[Entries for locating text and elements]
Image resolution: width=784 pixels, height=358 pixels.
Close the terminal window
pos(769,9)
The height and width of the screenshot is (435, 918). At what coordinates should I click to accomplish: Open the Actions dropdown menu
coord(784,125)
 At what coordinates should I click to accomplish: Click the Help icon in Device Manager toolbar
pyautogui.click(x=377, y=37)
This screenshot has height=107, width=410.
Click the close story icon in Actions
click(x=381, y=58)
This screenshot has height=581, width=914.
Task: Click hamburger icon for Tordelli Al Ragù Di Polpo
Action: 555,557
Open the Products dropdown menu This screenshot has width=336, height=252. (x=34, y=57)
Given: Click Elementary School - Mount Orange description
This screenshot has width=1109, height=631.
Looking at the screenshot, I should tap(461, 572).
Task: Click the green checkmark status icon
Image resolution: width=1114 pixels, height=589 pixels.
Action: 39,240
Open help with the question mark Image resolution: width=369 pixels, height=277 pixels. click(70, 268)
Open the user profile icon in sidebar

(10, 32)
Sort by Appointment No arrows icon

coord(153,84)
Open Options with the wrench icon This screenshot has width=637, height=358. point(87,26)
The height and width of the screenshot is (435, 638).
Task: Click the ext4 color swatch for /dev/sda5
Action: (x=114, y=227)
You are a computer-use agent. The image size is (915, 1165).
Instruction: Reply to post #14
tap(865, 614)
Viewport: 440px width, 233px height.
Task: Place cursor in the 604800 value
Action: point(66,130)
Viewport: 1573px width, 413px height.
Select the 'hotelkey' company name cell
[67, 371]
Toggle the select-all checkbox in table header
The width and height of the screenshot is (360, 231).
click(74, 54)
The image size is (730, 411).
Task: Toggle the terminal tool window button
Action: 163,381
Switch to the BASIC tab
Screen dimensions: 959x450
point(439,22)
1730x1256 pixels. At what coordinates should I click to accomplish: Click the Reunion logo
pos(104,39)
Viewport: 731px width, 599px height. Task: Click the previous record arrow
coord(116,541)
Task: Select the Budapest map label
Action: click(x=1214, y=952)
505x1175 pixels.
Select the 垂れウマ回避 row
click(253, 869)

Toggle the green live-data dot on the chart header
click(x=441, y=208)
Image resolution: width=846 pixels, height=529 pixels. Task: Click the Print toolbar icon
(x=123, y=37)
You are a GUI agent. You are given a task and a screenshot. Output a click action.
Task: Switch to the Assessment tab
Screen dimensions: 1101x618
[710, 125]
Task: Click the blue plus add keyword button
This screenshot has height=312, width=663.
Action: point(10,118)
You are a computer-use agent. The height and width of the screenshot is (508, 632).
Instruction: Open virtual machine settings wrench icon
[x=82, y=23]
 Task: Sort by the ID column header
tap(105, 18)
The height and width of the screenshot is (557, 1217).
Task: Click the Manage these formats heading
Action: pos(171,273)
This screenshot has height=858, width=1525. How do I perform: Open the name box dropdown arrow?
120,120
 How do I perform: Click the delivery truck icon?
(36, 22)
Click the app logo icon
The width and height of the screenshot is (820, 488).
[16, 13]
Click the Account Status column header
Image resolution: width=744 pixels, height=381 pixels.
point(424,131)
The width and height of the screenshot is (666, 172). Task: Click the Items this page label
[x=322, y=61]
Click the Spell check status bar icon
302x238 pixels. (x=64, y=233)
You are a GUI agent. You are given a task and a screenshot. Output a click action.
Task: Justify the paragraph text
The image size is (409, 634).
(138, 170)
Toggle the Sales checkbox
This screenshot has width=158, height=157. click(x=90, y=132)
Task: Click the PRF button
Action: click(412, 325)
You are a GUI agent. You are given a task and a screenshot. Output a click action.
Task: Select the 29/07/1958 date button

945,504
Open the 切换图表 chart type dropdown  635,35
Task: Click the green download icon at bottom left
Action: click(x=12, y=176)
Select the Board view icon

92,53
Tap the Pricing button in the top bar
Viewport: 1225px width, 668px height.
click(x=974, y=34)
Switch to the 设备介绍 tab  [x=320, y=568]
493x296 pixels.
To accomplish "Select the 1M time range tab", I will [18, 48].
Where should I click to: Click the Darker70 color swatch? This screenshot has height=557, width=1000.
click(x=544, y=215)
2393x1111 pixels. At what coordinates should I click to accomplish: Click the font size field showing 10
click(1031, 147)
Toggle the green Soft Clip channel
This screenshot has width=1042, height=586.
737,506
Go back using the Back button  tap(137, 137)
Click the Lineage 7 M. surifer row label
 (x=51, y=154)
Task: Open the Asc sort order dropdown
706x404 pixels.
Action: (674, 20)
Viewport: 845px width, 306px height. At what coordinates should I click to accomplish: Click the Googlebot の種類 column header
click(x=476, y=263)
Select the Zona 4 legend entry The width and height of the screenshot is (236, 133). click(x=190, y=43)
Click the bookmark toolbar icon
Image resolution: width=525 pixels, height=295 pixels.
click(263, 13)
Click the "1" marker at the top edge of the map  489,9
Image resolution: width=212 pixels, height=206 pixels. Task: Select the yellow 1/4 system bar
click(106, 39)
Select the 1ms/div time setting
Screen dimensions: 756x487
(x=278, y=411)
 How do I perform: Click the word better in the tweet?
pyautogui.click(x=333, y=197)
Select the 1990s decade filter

:: EXERCISE ::
Duplicate all of the records above word for word.

:: WRITTEN RESPONSE ::
Image resolution: width=784 pixels, height=358 pixels.
Close the terminal window
pos(769,9)
The height and width of the screenshot is (435, 918). At what coordinates should I click to accomplish: Open the Actions dropdown menu
coord(784,125)
 At what coordinates should I click to accomplish: Click the Help icon in Device Manager toolbar
pyautogui.click(x=377, y=37)
This screenshot has height=107, width=410.
Click the close story icon in Actions
click(x=381, y=58)
This screenshot has height=581, width=914.
Task: Click hamburger icon for Tordelli Al Ragù Di Polpo
Action: 555,557
Open the Products dropdown menu This screenshot has width=336, height=252. (x=34, y=57)
Given: Click Elementary School - Mount Orange description
This screenshot has width=1109, height=631.
Looking at the screenshot, I should tap(461, 572).
Task: Click the green checkmark status icon
Image resolution: width=1114 pixels, height=589 pixels.
Action: 39,240
Open help with the question mark Image resolution: width=369 pixels, height=277 pixels. click(70, 268)
Open the user profile icon in sidebar

(10, 32)
Sort by Appointment No arrows icon

coord(153,84)
Open Options with the wrench icon This screenshot has width=637, height=358. point(87,26)
The height and width of the screenshot is (435, 638).
Task: Click the ext4 color swatch for /dev/sda5
Action: (x=114, y=227)
You are a computer-use agent. The image size is (915, 1165).
Instruction: Reply to post #14
tap(865, 614)
Viewport: 440px width, 233px height.
Task: Place cursor in the 604800 value
Action: point(66,130)
Viewport: 1573px width, 413px height.
Select the 'hotelkey' company name cell
[67, 371]
Toggle the select-all checkbox in table header
The width and height of the screenshot is (360, 231).
click(74, 54)
The image size is (730, 411).
Task: Toggle the terminal tool window button
Action: 163,381
Switch to the BASIC tab
Screen dimensions: 959x450
point(439,22)
1730x1256 pixels. At what coordinates should I click to accomplish: Click the Reunion logo
pos(104,39)
Viewport: 731px width, 599px height. Task: Click the previous record arrow
coord(116,541)
Task: Select the Budapest map label
Action: click(x=1214, y=952)
505x1175 pixels.
Select the 垂れウマ回避 row
click(253, 869)

Toggle the green live-data dot on the chart header
click(x=441, y=208)
Image resolution: width=846 pixels, height=529 pixels. Task: Click the Print toolbar icon
(x=123, y=37)
You are a GUI agent. You are given a task and a screenshot. Output a click action.
Task: Switch to the Assessment tab
Screen dimensions: 1101x618
[710, 125]
Task: Click the blue plus add keyword button
This screenshot has height=312, width=663.
Action: point(10,118)
You are a computer-use agent. The height and width of the screenshot is (508, 632).
Instruction: Open virtual machine settings wrench icon
[x=82, y=23]
 Task: Sort by the ID column header
tap(105, 18)
The height and width of the screenshot is (557, 1217).
Task: Click the Manage these formats heading
Action: pos(171,273)
This screenshot has height=858, width=1525. How do I perform: Open the name box dropdown arrow?
120,120
 How do I perform: Click the delivery truck icon?
(36, 22)
Click the app logo icon
The width and height of the screenshot is (820, 488).
[16, 13]
Click the Account Status column header
Image resolution: width=744 pixels, height=381 pixels.
point(424,131)
The width and height of the screenshot is (666, 172). Task: Click the Items this page label
[x=322, y=61]
Click the Spell check status bar icon
302x238 pixels. (x=64, y=233)
You are a GUI agent. You are given a task and a screenshot. Output a click action.
Task: Justify the paragraph text
The image size is (409, 634).
(138, 170)
Toggle the Sales checkbox
This screenshot has width=158, height=157. click(x=90, y=132)
Task: Click the PRF button
Action: click(412, 325)
You are a GUI agent. You are given a task and a screenshot. Output a click action.
Task: Select the 29/07/1958 date button

945,504
Open the 切换图表 chart type dropdown  635,35
Task: Click the green download icon at bottom left
Action: click(x=12, y=176)
Select the Board view icon

92,53
Tap the Pricing button in the top bar
Viewport: 1225px width, 668px height.
click(x=974, y=34)
Switch to the 设备介绍 tab  [x=320, y=568]
493x296 pixels.
To accomplish "Select the 1M time range tab", I will [18, 48].
Where should I click to: Click the Darker70 color swatch? This screenshot has height=557, width=1000.
click(x=544, y=215)
2393x1111 pixels. At what coordinates should I click to accomplish: Click the font size field showing 10
click(1031, 147)
Toggle the green Soft Clip channel
This screenshot has width=1042, height=586.
737,506
Go back using the Back button  tap(137, 137)
Click the Lineage 7 M. surifer row label
 (x=51, y=154)
Task: Open the Asc sort order dropdown
706x404 pixels.
Action: (674, 20)
Viewport: 845px width, 306px height. At what coordinates should I click to accomplish: Click the Googlebot の種類 column header
click(x=476, y=263)
Select the Zona 4 legend entry The width and height of the screenshot is (236, 133). click(x=190, y=43)
Click the bookmark toolbar icon
Image resolution: width=525 pixels, height=295 pixels.
click(263, 13)
Click the "1" marker at the top edge of the map  489,9
Image resolution: width=212 pixels, height=206 pixels. Task: Select the yellow 1/4 system bar
click(106, 39)
Select the 1ms/div time setting
Screen dimensions: 756x487
(x=278, y=411)
 How do I perform: Click the word better in the tweet?
pyautogui.click(x=333, y=197)
Select the 1990s decade filter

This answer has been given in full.